ESC
Type to search guides, tutorials, and reference documentation.
Verified by Garnet Grid

Container Networking Deep Dive: From Pods to Service Mesh

Understand container networking from first principles — how pods communicate, how Kubernetes services route traffic, how network policies enforce security, and when a service mesh is worth the operational complexity.

Container networking is the plumbing that connects your microservices. When a pod in namespace A sends a request to a pod in namespace B, the packet traverses virtual interfaces, bridge networks, overlay protocols, and iptables rules — all invisible until something breaks. Understanding these layers is the difference between debugging a network issue in minutes and debugging it for days.


Pod Networking Fundamentals

Every pod in Kubernetes gets its own IP address. Containers within a pod share that IP and communicate via localhost. This simplifies networking: no port mapping, no NAT, no container-to-container port conflicts.

The Container Network Interface (CNI)

GIVEN DATA —
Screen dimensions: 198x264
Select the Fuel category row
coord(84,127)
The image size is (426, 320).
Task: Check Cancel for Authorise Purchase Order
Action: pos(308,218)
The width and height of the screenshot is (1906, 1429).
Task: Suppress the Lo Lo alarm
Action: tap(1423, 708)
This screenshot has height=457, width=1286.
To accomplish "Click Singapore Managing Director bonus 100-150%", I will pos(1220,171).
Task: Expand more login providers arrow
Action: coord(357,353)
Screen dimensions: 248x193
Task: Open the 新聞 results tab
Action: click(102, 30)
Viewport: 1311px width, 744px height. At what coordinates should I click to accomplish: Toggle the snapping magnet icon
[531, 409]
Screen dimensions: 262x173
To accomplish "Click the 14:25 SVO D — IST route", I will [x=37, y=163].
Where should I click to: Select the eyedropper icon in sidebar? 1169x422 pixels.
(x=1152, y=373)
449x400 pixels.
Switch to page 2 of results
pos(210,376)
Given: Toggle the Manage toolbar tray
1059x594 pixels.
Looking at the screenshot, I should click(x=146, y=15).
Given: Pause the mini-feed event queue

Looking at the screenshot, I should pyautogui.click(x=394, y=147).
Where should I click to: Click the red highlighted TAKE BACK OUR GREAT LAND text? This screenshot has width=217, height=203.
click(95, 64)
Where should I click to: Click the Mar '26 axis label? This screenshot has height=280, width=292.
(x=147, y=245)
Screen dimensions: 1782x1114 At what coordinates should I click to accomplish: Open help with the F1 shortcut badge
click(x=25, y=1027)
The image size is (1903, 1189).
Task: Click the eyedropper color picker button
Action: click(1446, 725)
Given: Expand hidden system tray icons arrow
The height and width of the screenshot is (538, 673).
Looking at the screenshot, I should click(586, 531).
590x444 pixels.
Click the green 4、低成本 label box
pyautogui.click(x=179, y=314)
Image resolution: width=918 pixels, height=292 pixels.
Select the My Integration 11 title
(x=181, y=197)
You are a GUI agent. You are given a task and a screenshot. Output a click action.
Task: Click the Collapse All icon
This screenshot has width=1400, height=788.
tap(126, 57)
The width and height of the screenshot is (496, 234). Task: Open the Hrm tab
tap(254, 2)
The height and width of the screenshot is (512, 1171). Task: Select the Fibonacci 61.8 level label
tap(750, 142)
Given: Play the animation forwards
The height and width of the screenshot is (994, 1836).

PROBLEMS —
A: In the container networking article, how do containers within the same pod communicate with each other?
B: Pick up the container networking article where it stops and write the next part.

EXPECTED RESPONSES —
A: They share the pod's IP address and communicate via localhost.

B:
The CNI plugin is responsible for assigning IPs to pods and configuring routes:

Popular CNI plugins:
  Calico:     Network policies + BGP routing (most popular in production)
  Cilium:     eBPF-based networking + observability
  Flannel:    Simple overlay networking (VXLAN)
  AWS VPC CNI: Native AWS VPC IPs for pods
  Weave:      Mesh overlay with encryption

How Pod-to-Pod Communication Works

  1. Pod A sends a packet to Pod B’s IP
  2. The packet hits the virtual ethernet (veth) pair connecting the pod to the host
  3. The host routes the packet based on the CNI plugin’s routing table
  4. If Pod B is on a different node, the packet is encapsulated (overlay) or routed (native)
  5. The destination node decapsulates and delivers to Pod B
Pod A (10.244.1.5) → veth → Node 1 bridge → overlay/route → Node 2 bridge → veth → Pod B (10.244.2.8)

Kubernetes Services

Services provide stable endpoints for pod groups that scale and restart frequently:

ClusterIP (Internal)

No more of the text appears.